En 1972, M. Laffont avait effectivement rédigé un article pour le bulletin de la Société nationale des antiquaires de France, à propos de six vitraux de la cathédrale de Rouen qu’il avait répertorié en 1911. « Cette année-là, le dépôt était encore riche de morceaux remarquables des XIIIe, XIVe et XVIe siècles. J’obtins que les vitraux fussent placés dans des caisses neuves. Je pensais les avoir sauvés mais, lorsqu’on ouvrit les caisses en 1931, pour une exposition d’art religieux ancien, on n’y trouva guère que des panneaux en lambeaux, de simples débris, quelques bordures et… des pierres », décrivait l’historien de l’art dans l’article. Dans les années 1920, cinq des six panneaux auraient malheureusement été vendus à des collectionneurs américains. Le dernier, quant à lui, fut acquis par le Metropolitan Museum of Art en 1980.
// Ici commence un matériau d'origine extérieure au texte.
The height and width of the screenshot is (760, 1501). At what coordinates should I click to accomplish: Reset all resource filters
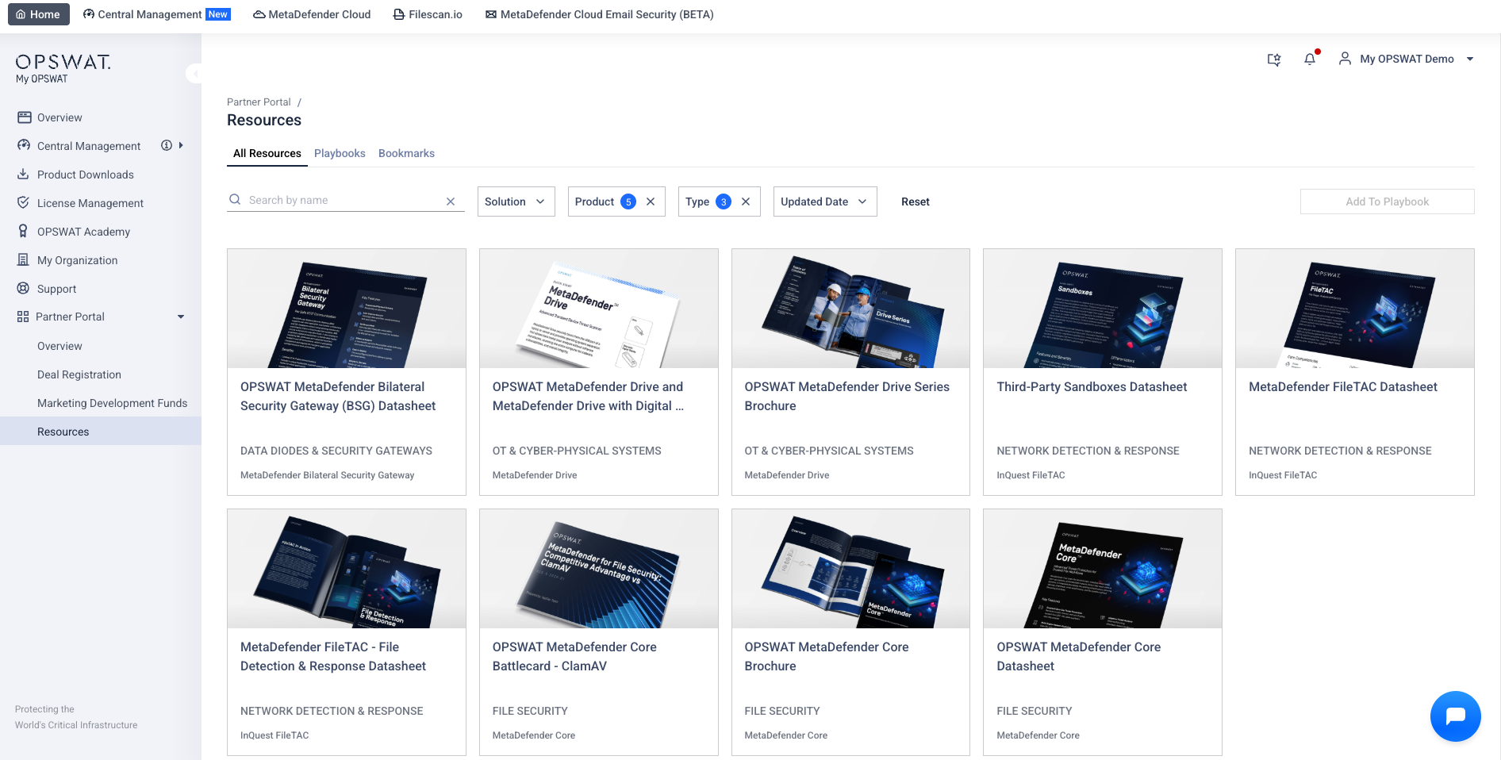915,202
Les six vitraux représentant la Légende des Sept dormants d’Ephèse et Saint Pierre prêchant sont actuellement exposés au MET, à New York, au Worcester Art Museum, dans le Massachusetts, et au Glencairn Museum, en Pennsylvanie. Ces six panneaux, considérés comme des « trésors inaliénables », décoraient autrefois la cathédrale de Rouen. « Il faut impérativement qu’ils soient restitués à la France, puisque les cathédrales sont la propriété de l’État. Ces vitraux, collections publiques, sont inaliénables », assurait Philippe Machicote.
Des mesures de restitution prises par les musées
En 2023, le directeur du Metropolitan Museum of Art de New York, Max Hollein, expliquait que le musée souhaitait effectuer de nouvelles recherches concernant la provenance de ses collections. Un comité de dix-huit conservateurs a d’ailleurs été chargé de ce projet, afin de « reconsidérer les responsabilités du MET » concernant les œuvres d’art qu’il abrite. « Nous ne voulons pas avoir dans nos collections le moindre objet qui nous soit parvenu de manière illégale, et il y a des cas où nous ne sommes pas les bons propriétaires », expliquait Max Hollein dans un communiqué. Cependant, le musée n’a pas encore réagi à la plainte récemment déposée par Lumière sur le patrimoine.
De son côté, le Worcester Art Museum a publié un communiqué dans le journal Boston Globe, indiquant que « si nous recevions des informations (sur le panneau acquis en vente publique en 1921) ou une plainte, nous l’étudierions avec attention ». La publication précise que cette institution du Massachusetts prend ce genre de plainte « très au sérieux » et compte suivre des règles éthiques.
A la suite de la plainte déposée par Philippe Machicote, le parquet de Rouen dispose de deux mois pour rendre sa décision. Le directeur de l’association, quant à lui, assure qu’il « ne lâchera pas », qu’elle que soit cette décision. Il espère également que le ministère de la culture se saisisse rapidement du dossier pour l’appuyer.